In April 2025, the UK automotive manufacturing industry encountered a "cold snap". According to the latest data from the Society of Motor Manufacturers and Traders (SMMT), the national car production in that month was only 59,203 units, a year-on-year plunge of 15.8%, setting the lowest monthly record since 1952 (except for the 2020 epidemic lockdown month). This data fell 25% month-on-month from March this year, reflecting that the UK automotive industry is facing multiple challenges.
Trade policy impact: The United States maintains a 27.5% automobile import tariff, and brands such as Jaguar Land Rover say their export business has suffered "heavy losses." Although the US court stopped some tariff policies at the end of May, steel, aluminum and automobile tariffs are still retained.
Production cycle adjustment: The late Easter holiday arrangement compressed the effective production time, and the temporary suspension of production due to the upgrading of production lines for electric models in many factories (such as Nissan's Sunderland plant)

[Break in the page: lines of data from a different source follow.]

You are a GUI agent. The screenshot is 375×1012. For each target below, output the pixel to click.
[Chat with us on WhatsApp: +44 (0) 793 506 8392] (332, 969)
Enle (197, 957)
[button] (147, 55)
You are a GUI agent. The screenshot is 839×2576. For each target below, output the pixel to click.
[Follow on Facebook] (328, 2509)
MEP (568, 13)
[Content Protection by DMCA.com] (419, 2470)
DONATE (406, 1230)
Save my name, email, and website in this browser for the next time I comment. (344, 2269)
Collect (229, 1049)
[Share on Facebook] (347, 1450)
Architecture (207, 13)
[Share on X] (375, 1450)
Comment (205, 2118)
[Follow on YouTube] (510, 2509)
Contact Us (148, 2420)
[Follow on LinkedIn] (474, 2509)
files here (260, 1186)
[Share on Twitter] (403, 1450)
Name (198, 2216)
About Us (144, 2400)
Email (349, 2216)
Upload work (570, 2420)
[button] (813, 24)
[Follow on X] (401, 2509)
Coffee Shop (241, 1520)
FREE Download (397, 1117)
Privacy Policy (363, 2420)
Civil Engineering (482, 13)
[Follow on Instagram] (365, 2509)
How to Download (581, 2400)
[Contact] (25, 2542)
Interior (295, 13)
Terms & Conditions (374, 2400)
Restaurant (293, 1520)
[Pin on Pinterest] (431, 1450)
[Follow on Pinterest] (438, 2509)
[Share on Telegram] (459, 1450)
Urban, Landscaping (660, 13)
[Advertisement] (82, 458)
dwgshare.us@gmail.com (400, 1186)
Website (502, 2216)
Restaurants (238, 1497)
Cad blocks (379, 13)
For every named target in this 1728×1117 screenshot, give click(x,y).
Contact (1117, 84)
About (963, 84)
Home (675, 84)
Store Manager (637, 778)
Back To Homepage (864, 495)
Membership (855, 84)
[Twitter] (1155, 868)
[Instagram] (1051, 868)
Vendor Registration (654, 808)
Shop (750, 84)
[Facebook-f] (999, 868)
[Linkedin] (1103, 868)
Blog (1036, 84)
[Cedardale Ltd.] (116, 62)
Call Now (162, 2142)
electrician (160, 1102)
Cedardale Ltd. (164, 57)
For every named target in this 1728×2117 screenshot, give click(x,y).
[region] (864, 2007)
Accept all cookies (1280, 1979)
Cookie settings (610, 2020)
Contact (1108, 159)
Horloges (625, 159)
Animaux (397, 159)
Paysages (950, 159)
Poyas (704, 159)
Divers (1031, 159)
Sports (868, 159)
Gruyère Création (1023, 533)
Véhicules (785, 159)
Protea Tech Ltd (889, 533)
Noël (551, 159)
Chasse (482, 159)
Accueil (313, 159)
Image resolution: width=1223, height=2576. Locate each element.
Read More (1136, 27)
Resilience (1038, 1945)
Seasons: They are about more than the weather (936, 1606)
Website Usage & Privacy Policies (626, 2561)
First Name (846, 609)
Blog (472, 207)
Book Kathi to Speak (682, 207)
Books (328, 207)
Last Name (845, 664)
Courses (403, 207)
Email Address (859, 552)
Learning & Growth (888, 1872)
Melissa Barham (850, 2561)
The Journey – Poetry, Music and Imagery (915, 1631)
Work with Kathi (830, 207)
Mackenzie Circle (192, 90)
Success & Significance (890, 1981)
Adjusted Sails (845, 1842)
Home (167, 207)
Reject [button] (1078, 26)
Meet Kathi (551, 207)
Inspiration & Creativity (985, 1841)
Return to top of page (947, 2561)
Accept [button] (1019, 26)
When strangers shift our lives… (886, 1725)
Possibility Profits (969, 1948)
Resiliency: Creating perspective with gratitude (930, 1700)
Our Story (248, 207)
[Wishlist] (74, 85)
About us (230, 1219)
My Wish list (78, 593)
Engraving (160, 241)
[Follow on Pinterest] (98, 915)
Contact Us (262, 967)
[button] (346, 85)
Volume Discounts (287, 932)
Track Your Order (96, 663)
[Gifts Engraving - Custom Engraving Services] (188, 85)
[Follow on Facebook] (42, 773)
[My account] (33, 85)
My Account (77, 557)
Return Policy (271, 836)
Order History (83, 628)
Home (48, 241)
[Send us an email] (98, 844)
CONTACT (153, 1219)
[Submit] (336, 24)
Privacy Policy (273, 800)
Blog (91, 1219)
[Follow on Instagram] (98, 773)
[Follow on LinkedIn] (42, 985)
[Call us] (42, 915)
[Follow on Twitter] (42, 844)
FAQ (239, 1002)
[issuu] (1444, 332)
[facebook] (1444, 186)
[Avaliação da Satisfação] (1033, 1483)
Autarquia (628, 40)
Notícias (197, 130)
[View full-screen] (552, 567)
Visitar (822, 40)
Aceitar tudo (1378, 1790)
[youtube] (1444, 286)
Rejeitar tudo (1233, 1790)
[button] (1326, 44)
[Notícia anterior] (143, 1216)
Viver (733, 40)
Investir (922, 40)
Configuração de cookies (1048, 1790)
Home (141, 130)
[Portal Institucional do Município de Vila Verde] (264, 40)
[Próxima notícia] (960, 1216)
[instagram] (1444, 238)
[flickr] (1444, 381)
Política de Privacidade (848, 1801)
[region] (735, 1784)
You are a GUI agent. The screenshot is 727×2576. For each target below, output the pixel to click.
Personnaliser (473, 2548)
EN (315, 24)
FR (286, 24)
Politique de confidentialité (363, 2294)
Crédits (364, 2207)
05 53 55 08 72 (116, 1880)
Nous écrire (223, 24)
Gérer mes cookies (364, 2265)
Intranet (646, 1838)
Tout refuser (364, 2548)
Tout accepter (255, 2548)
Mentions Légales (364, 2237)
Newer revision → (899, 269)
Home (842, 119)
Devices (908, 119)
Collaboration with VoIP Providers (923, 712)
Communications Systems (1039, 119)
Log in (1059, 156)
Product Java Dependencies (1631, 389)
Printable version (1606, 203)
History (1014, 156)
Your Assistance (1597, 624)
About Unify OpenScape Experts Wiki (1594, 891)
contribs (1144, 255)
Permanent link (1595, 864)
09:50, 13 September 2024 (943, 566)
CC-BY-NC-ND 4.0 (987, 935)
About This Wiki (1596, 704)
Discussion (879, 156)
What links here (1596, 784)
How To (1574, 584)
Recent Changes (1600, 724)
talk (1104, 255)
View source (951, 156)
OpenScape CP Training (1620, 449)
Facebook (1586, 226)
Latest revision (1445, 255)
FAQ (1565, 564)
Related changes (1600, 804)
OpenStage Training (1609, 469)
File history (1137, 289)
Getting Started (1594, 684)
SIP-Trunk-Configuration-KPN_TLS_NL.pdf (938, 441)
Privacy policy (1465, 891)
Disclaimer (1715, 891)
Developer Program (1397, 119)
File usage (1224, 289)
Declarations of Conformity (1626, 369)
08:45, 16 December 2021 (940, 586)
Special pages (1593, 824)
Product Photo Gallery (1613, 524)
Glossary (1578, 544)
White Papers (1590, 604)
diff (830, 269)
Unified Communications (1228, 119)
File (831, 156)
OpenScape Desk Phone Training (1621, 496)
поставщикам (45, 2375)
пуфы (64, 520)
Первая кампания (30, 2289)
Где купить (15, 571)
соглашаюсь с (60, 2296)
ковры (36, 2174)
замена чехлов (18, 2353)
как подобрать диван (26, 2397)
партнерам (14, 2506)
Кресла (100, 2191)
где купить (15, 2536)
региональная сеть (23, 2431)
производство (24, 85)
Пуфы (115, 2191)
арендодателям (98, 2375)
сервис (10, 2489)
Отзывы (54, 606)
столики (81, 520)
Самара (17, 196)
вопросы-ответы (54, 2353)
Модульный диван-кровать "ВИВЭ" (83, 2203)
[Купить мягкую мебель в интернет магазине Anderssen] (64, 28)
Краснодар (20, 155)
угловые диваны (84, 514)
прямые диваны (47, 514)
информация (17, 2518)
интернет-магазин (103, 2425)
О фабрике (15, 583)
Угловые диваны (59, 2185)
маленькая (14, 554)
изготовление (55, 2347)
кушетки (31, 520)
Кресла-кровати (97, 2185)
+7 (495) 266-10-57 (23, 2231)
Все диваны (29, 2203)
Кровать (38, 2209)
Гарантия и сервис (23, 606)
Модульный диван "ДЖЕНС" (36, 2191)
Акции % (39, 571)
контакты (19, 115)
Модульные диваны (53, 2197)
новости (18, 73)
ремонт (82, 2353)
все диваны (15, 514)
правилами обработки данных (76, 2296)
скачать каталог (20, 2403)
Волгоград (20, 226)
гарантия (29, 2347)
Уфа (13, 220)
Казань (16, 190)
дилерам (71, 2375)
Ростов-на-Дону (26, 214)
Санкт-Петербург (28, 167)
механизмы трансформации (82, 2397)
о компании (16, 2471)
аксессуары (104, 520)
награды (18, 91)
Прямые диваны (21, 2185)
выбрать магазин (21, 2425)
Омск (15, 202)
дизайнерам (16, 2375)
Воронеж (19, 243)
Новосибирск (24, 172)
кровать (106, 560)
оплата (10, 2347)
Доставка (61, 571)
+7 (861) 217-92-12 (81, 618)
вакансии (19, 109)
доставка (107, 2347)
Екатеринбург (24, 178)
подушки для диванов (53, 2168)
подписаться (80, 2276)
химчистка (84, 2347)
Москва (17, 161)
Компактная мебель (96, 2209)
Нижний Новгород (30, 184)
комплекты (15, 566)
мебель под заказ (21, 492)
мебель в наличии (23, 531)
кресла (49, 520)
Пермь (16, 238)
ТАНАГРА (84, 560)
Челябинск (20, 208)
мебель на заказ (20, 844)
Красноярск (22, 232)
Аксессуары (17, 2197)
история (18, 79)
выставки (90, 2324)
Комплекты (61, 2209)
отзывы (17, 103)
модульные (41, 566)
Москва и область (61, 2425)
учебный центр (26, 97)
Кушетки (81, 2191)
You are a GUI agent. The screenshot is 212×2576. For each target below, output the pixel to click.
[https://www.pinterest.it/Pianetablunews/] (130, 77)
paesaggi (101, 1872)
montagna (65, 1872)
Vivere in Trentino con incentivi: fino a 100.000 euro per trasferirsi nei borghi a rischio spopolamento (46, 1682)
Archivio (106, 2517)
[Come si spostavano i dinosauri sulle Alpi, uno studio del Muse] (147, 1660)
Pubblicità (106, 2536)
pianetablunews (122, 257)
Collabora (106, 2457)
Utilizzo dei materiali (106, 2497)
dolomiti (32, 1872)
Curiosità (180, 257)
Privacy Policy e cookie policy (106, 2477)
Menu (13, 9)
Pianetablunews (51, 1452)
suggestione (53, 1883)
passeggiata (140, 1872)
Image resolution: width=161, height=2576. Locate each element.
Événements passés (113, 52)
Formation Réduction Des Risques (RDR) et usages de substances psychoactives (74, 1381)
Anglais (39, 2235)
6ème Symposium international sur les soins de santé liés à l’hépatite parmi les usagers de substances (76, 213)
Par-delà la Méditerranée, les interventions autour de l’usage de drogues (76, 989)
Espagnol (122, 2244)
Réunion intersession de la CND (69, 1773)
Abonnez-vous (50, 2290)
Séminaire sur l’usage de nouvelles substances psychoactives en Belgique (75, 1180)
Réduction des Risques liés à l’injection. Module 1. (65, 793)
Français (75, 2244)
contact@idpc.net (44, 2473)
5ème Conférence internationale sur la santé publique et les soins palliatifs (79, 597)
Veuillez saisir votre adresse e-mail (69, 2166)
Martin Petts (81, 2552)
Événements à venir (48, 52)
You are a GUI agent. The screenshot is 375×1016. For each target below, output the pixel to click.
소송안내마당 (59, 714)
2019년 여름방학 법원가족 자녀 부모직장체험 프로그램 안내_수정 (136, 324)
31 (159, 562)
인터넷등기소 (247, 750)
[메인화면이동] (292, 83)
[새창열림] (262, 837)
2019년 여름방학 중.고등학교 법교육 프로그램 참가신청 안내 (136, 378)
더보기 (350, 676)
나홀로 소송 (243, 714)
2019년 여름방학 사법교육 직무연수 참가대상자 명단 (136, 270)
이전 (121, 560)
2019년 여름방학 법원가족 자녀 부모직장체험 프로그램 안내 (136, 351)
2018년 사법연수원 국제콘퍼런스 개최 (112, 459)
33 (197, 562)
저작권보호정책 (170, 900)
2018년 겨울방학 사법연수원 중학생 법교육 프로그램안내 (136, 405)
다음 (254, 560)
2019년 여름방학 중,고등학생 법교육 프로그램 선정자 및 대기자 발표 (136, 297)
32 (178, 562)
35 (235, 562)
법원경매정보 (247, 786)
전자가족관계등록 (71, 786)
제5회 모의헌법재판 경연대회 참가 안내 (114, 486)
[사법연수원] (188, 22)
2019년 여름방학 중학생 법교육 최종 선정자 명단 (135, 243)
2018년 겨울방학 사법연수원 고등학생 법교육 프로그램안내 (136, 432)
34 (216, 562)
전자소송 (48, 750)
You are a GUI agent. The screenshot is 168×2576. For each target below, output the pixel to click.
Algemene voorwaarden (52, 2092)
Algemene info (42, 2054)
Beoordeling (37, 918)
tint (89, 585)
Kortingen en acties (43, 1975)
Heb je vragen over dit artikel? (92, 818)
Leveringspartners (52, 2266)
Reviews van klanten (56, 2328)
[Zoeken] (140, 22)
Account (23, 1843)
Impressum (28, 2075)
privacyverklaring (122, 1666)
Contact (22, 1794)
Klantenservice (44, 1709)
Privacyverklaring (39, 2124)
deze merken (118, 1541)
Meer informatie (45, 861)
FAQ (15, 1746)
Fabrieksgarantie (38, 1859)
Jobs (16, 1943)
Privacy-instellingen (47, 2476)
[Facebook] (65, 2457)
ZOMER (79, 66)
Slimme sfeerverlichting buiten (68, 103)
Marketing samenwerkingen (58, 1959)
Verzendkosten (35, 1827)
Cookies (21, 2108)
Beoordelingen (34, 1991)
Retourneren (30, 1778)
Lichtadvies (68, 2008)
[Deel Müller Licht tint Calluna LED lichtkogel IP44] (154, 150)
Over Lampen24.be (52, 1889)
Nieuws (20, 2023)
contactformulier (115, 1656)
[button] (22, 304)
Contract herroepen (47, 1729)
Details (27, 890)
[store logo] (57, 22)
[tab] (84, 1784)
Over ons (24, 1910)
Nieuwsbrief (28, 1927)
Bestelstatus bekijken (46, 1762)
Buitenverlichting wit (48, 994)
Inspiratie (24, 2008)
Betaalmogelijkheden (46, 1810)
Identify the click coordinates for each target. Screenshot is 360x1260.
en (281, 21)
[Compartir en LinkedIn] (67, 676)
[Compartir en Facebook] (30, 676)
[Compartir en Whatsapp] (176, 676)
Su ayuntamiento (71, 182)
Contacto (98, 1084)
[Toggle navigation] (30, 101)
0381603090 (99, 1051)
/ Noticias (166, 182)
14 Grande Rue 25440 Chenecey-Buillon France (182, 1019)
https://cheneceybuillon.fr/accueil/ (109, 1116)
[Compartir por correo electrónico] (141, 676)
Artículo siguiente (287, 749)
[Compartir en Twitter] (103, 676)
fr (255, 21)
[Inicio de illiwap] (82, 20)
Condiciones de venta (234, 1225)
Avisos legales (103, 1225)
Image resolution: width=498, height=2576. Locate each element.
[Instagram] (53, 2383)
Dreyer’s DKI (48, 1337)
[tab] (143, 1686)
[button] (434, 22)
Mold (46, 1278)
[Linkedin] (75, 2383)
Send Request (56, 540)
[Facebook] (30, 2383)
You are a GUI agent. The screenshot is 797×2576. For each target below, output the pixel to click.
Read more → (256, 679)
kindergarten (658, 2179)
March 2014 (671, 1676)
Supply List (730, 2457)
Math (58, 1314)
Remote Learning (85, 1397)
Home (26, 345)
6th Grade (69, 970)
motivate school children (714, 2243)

Model replacement vacuum period: Traditional fuel vehicles have significantly reduced production, while electric vehicle production capacity has not yet been fully released. Currently, electrified models (including hybrids) account for 40.5% of total production, and the capacity ramp-up during the transformation process has not yet been completed.
Passenger cars: Production of 56,534 vehicles (-8.6% year-on-year), small cars such as Mini Cooper were severely affected by chip shortages.
Commercial vehicles: plummeted 68.6% to 2,669 vehicles, reflecting the return of demand to normal after the epidemic.
New energy vehicles: Tesla Model 3 remains popular, but the overall electrification transformation leads to short-term fluctuations. In August, the proportion of new energy vehicles fell below 30%.
The British government recently adjusted its industrial policy: postponed the ban on hybrid vehicles until 2035, and reduced the amount of fines for failing to meet electric vehicle production targets. SMMT CEO Mike Hawes pointed out that new trade agreements with the United States, the European Union and India may drive future production recovery, but in the short term, it still faces negative impacts such as Stellantis closing the Vauxhall plant.
Chinese brands grew against the trend
It is worth noting that in the overall downturn, Chinese brands performed well: BYD's sales soared 334.3% year-on-year, and MG electric vehicles' market share in the UK has steadily increased, becoming one of the few bright spots in the bleak market.